TASK INSTRUCTIONS :: Duplicate the entries below without any changes, starting with the line that contains "will click(111, 397)." and continuing through the line that contains "[x=1291, y=916]".

(Data items)
+===+
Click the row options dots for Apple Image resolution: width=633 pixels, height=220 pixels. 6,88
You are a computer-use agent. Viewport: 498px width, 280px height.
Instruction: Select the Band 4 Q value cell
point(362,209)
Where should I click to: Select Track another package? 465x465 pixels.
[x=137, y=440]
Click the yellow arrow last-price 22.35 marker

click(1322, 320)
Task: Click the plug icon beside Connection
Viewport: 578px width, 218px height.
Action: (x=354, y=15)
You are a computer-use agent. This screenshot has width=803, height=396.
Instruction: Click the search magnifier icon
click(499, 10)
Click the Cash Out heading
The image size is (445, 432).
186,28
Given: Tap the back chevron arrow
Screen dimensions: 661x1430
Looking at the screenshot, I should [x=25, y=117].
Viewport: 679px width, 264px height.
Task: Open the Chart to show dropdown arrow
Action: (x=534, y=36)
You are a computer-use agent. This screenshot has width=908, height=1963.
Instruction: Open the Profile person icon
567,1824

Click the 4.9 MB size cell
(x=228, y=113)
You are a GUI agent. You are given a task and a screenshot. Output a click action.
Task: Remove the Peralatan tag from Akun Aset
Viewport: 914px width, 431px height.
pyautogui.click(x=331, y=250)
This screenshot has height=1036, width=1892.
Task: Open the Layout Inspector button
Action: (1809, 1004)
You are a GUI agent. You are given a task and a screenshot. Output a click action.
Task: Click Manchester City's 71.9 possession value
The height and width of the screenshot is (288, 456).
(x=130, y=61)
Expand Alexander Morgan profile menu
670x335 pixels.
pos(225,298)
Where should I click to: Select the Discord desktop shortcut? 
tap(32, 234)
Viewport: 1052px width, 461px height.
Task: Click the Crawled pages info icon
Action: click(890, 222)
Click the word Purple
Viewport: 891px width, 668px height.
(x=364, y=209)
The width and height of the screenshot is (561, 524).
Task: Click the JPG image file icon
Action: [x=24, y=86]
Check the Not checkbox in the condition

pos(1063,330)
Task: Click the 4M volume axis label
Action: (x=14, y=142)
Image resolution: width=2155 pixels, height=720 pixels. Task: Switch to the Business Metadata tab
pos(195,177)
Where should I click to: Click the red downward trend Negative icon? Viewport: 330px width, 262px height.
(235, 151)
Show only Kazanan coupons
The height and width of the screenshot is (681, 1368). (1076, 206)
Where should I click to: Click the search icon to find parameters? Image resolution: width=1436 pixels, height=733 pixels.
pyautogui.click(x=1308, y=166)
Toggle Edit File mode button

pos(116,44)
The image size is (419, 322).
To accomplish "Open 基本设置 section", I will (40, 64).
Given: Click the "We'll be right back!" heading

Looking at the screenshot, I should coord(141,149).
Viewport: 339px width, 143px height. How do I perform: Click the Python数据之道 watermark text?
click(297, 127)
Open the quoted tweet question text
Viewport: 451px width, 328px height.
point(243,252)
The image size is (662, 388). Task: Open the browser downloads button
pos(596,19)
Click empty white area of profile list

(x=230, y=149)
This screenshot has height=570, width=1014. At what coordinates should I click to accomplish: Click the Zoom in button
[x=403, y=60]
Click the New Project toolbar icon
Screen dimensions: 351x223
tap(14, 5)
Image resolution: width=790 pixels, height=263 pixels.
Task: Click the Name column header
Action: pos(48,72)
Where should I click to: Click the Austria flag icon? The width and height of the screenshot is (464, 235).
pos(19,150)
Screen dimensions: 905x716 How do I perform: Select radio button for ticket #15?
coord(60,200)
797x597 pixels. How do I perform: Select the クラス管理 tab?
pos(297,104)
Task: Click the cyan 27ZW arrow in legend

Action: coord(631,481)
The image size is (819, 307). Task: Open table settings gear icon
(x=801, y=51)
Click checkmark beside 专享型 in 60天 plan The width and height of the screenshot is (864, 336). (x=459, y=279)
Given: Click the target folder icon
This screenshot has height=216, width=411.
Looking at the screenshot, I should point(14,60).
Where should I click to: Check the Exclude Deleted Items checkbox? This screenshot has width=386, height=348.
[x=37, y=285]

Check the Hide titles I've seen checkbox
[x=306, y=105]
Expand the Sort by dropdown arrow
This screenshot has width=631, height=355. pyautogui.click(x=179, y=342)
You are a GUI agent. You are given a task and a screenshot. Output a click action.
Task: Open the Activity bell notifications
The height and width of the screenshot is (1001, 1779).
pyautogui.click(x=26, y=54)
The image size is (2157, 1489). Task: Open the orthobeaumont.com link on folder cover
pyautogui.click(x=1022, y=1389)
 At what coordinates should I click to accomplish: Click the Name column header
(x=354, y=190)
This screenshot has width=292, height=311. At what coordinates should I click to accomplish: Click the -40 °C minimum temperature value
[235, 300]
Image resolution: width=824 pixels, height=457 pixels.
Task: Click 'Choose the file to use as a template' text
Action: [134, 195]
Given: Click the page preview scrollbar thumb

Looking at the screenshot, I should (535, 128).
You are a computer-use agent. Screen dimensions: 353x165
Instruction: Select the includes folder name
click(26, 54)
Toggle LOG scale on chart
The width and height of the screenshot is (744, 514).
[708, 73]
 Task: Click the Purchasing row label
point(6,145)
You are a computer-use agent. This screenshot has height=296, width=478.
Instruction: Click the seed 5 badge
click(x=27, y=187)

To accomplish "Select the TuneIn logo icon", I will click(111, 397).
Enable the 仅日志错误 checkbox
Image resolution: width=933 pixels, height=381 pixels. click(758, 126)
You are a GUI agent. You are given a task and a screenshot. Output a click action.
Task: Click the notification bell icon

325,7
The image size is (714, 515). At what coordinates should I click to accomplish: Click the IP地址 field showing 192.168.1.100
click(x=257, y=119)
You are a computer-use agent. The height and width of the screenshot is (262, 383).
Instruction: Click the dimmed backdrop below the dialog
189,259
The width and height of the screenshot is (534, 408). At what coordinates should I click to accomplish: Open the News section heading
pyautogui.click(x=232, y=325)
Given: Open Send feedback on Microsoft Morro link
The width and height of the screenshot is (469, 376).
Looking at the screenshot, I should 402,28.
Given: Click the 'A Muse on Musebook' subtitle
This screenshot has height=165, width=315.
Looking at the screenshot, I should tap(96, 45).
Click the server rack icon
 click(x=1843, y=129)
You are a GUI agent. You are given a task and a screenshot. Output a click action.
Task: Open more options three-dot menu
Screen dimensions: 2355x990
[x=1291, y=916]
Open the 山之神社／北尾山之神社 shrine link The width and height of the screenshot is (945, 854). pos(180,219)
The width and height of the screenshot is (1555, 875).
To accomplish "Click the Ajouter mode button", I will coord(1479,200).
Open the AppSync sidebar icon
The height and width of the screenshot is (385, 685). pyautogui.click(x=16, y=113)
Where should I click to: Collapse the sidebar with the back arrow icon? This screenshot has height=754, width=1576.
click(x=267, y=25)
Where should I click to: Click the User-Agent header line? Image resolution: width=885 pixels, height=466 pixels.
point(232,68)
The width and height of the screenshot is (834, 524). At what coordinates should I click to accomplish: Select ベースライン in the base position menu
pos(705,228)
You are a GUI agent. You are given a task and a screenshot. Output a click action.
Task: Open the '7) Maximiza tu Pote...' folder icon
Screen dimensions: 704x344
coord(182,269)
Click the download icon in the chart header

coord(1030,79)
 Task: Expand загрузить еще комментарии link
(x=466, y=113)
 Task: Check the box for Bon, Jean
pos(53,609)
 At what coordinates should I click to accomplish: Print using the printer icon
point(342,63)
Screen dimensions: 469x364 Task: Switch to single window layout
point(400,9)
+===+
TASK RESULT ::
To accomplish "Select the TuneIn logo icon", I will click(111, 397).
Enable the 仅日志错误 checkbox
Image resolution: width=933 pixels, height=381 pixels. click(758, 126)
You are a GUI agent. You are given a task and a screenshot. Output a click action.
Task: Click the notification bell icon

325,7
The image size is (714, 515). At what coordinates should I click to accomplish: Click the IP地址 field showing 192.168.1.100
click(x=257, y=119)
You are a computer-use agent. The height and width of the screenshot is (262, 383).
Instruction: Click the dimmed backdrop below the dialog
189,259
The width and height of the screenshot is (534, 408). At what coordinates should I click to accomplish: Open the News section heading
pyautogui.click(x=232, y=325)
Given: Open Send feedback on Microsoft Morro link
The width and height of the screenshot is (469, 376).
Looking at the screenshot, I should 402,28.
Given: Click the 'A Muse on Musebook' subtitle
This screenshot has height=165, width=315.
Looking at the screenshot, I should tap(96, 45).
Click the server rack icon
 click(x=1843, y=129)
You are a GUI agent. You are given a task and a screenshot. Output a click action.
Task: Open more options three-dot menu
Screen dimensions: 2355x990
[x=1291, y=916]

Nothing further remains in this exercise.